Dargen D’Amico: la sua versione sulla censura della Rai e Mara Venier
Ospite del programma DiMartedì di Giovanni Floris, Dargen D’Amico è tornato sulla polemica scoppiata durante il Festival di Sanremo 2024 in merito alla censura della Rai e di Mara Venier. Il cantante di Onda Alta ha una visione molto lucida della faccenda e non ha assolutamente paura di essere bandito dalla televisione di Stato.
La visione lucida di Dargen D’Amico
Floris, senza giri di parole, gli ha chiesto: “Lei è stato interrotto mentre parlava al Teatro Ariston del tema dei migranti. È stato censurato in Rai o no?”. Dargen D’Amico, altrettanto schiettamente, ha replicato:
“No. Credo di aver avuto un trattamento abbastanza elastico nei miei confronti in Rai. Nessuno mi ha mai chiesto quello che avrei detto e nessuno mi ha mai fatto notare che quello che stavo dicendo non era in linea. Mi hanno interrotto? Ok, ma ero già entrato nell’argomento. Comunque io non ce l’avevo con il governo attuale nello specifico, ma con tutti i politici che non hanno saputo affrontare questo tema così importante. Il comunicato letto da Mara? Quella è la questione che abbiamo tutti, ossia i padroni, o meglio, rendiamo tutti conto alla linea editoriale di chi sta sopra di noi. Il problema è che il mio padrone adesso è l’umanità e questo silenzio complice mi ha costretto a parlare. Se ora avrò difficoltà a tornare in Rai? Non credo, ma se fosse andrò avanti comunque e troverò delle soluzioni”.

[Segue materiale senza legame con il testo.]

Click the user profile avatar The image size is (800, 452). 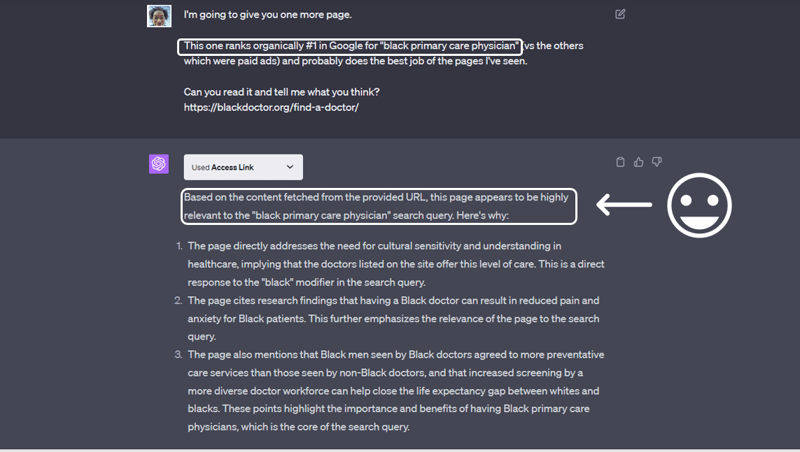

Dargen D’Amico sulla questione migranti
Non solo della censura Rai e di Mara Venier, Dargen D’Amico è tornato anche sulla questione migranti. Il cantante di Onda Alta ha spiegato quello che intendeva dire durante l’ospitata a Domenica In:
“Che cosa volevo dire sugli immigrati in quell’occasione? Che sono stanco di vedere fratelli e sorelle trattati come cittadini di Serie B anziché costruire a livello istituzionale delle soluzioni che possano servire a questo paese per i prossimi dieci, venti o trent’anni”.